Azure 防火牆管理員提供的主要功能包括:

  • 集中式 Azure 防火牆部署和設定

    您可以集中部署和設定跨越不同 Azure 區域和訂用帳戶的多個 Azure 防火牆執行個體。

  • 階層式原則 (全域和本機)

    您可以使用 Azure 防火牆管理員,集中管理多個安全虛擬中樞的 Azure 防火牆原則。 您的中央 IT 小組可以撰寫全域防火牆原則,以在多個小組間強制執行全組織的防火牆原則。 在本機撰寫的防火牆原則可讓 DevOps 自助模型獲得更高的靈活性。

  • 與第三方安全性即服務整合,以取得進階安全性

    除了 Azure 防火牆,您還可以整合第三方安全性即服務提供者,為您的 VNet 和分支網際網路連線提供額外的網路保護。 這項功能僅適用於安全虛擬中樞部署 (如上所示)。

  • 集中式路由管理

    您可以輕鬆地將流量路由傳送至安全中樞進行篩選和記錄,而不需要在輪輻虛擬網路上手動設定使用者定義的路由 (UDR)。 這項功能僅適用於安全虛擬中樞部署 (如上所示)。

  • 區域可用性

    您可以跨區域使用 Azure 防火牆原則。 例如,您在美國西部區域建立的原則仍可用於美國東部區域。

  • DDoS 保護計劃

    您可以將您的虛擬網路與 Azure 防火牆管理員內的 DDoS 保護計劃建立關聯。

  • 管理 Web 應用程式防火牆原則

    您可以集中建立和關聯您的應用程式傳遞平台的 Web 應用程式防火牆 (WAF) 原則,包括 Azure Front Door 和 Azure 應用程式閘道。

Azure 防火牆管理員原則

防火牆原則是一種 Azure 資源,其中包含 NAT、網路和應用程式規則集合,以及威脅情報設定。 這是全域資源,可跨安全虛擬中樞及中樞虛擬網路中的多個 Azure 防火牆執行個體使用。 您可從頭開始建立新原則,或繼承自現有的原則。 繼承可讓 DevOps 在組織規定的基本原則之上建立本機防火牆原則。 原則可跨地區和訂用帳戶運作。
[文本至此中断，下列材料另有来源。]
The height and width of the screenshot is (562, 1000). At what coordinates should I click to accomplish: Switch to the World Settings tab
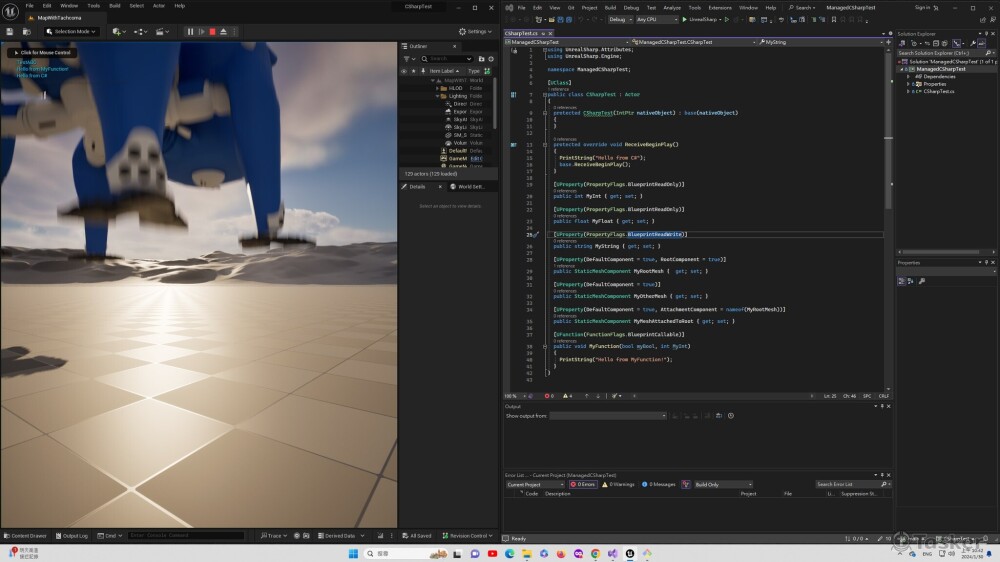468,186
您可以使用 Azure 防火牆管理員建立防火牆原則和關聯。 不過,您也可以使用 REST API、範本、Azure PowerShell 和 Azure CLI 來建立和管理原則。 建立原則之後,您可以將原則與虛擬 WAN 中樞內的防火牆建立關聯,使其成為安全虛擬中樞,及/或將其與標準 Azure 虛擬網路中的防火牆建立關聯,使其成為中樞虛擬網路。

Diagram of Azure Firewall Manager with three firewalls deployed to different hub vnets with policies applied.

針對中樞虛擬網路部署 Azure 防火牆管理員

針對中樞虛擬網路部署 Azure 防火牆管理員的建議程序如下:

  1. 建立防火牆原則

    您可以建立新的原則、衍生基本原則和自訂本機原則,或從現有的 Azure 防火牆匯入規則。 請務必從應套用至多個防火牆的原則中移除 NAT 規則。

  2. 建立中樞和輪輻架構

    做法有兩種,第一種做法是建立使用 Azure 防火牆管理員的中樞虛擬網路,並使用虛擬網路對等互連將輪輻虛擬網路對等互連至該虛擬網路;第二種做法是建立虛擬網路並新增虛擬網路連線,並使用虛擬網路對等互連將輪輻虛擬網路對等互連至該虛擬網路。

  3. 選取安全性提供者並建立防火牆原則的關聯

    目前,只有 Azure 防火牆是支援的提供者。 若要這麼做,可以在建立中樞虛擬網路期間進行,或是透過將現有的虛擬網路轉換至中樞虛擬網路。 此外,也可能轉換多個虛擬網路。

  4. 設定使用者定義的路由,以將流量路由至您的中樞虛擬網路防火牆

針對安全虛擬中樞部署 Azure 防火牆管理員

針對安全虛擬中樞部署 Azure 防火牆管理員的建議程序如下:

  1. 建立中樞和輪輻架構

    若要這麼做,請使用 Azure 防火牆管理員建立安全虛擬中樞並新增虛擬網路連線,或建立虛擬 WAN 中樞並新增虛擬網路連線。

  2. 選取安全性提供者

    若要這麼做,可以在建立安全虛擬中樞時進行,或是透過將現有的虛擬 WAN 中樞轉換為安全的虛擬中樞。

  3. 建立防火牆原則,並將它與您的中樞建立關聯

    只有在使用 Azure 防火牆時才能這麼做。 協力廠商安全性即服務原則是透過合作夥伴管理體驗來設定的。

  4. 設定路由設定,以將流量路由傳送至您的安全虛擬中樞

    您可以 [安全虛擬中樞路由設定] 頁面,輕鬆地將流量路由傳送到安全中樞,以進行篩選和記錄,而不需要輪輻虛擬網路上的使用者定義路由 (UDR)。

每個區域的每個虛擬 WAN 只能有一個中樞,但在區域中新增多個虛擬 WAN 就能擁有多個中樞。

vWAN 中的中樞不得有重疊的 IP 空間。

您的中樞 VNet 連線必須與中樞位於相同的地區。